• Objective: Reproduce the data verbatim, starting at the line that contains "Task: Select the LHN station marker" and stopping after the line that contains "Action: tap(236, 580)". Leave the pictures out of your answer.

• Input for this task:

* * *

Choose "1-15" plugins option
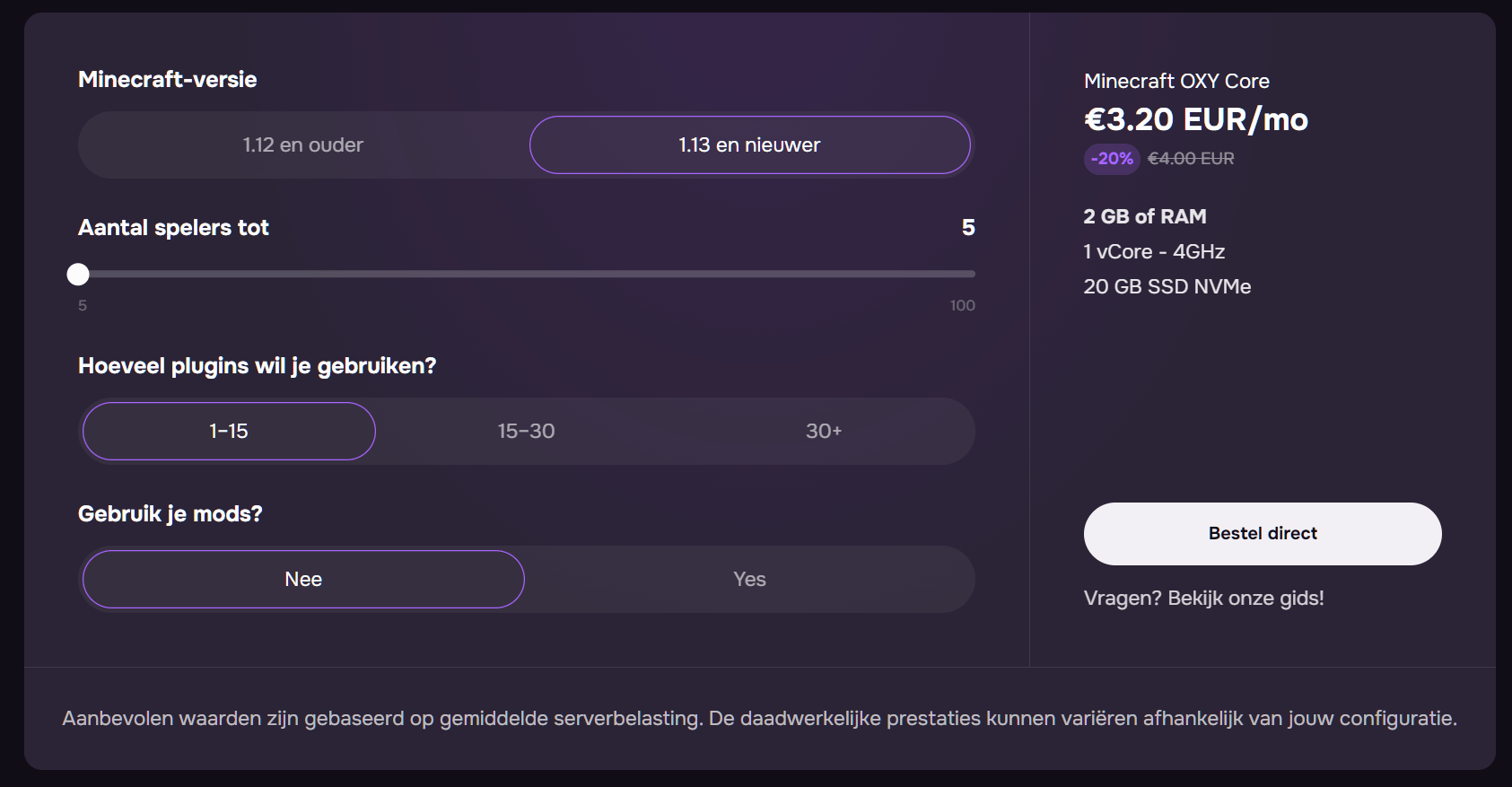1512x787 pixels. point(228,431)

* * *

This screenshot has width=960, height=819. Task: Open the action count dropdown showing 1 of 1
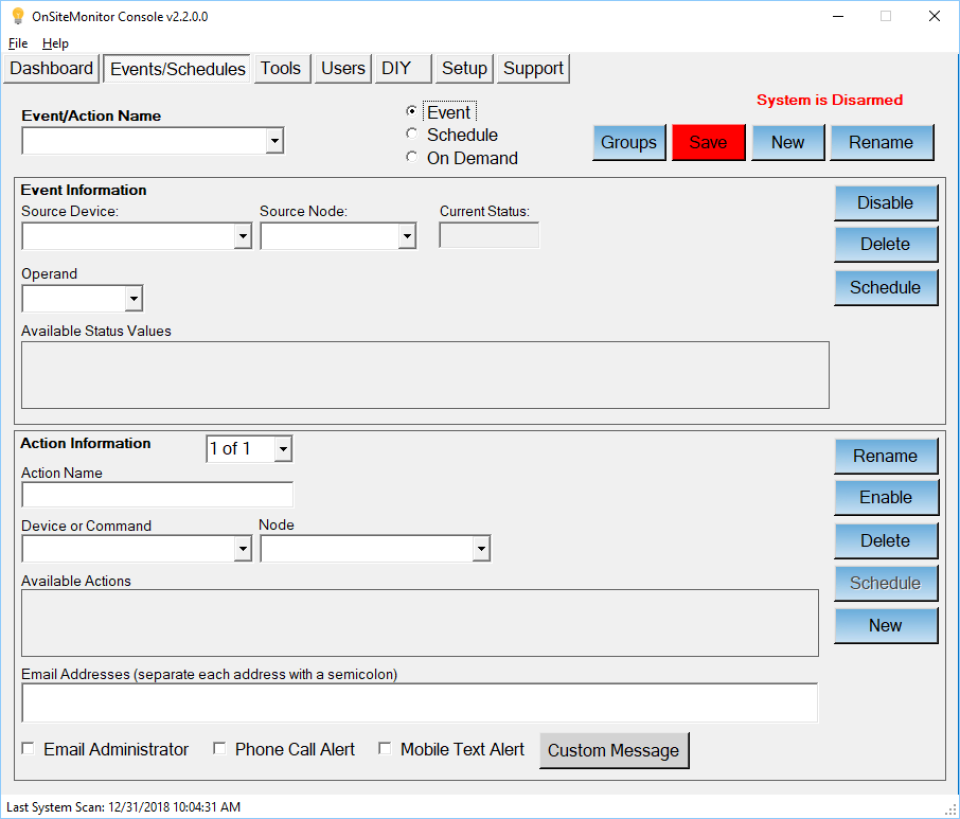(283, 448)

* * *

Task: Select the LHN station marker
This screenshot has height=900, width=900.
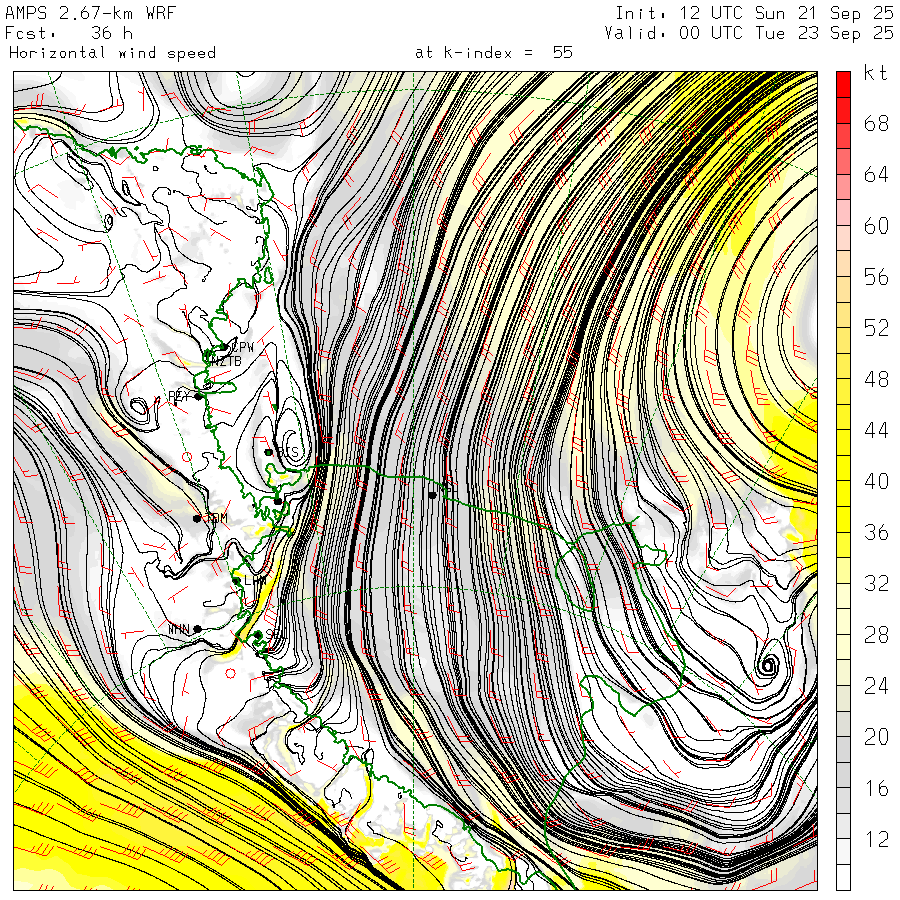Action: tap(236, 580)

* * *

• Task output:
Task: Select the LHN station marker
This screenshot has height=900, width=900.
Action: tap(236, 580)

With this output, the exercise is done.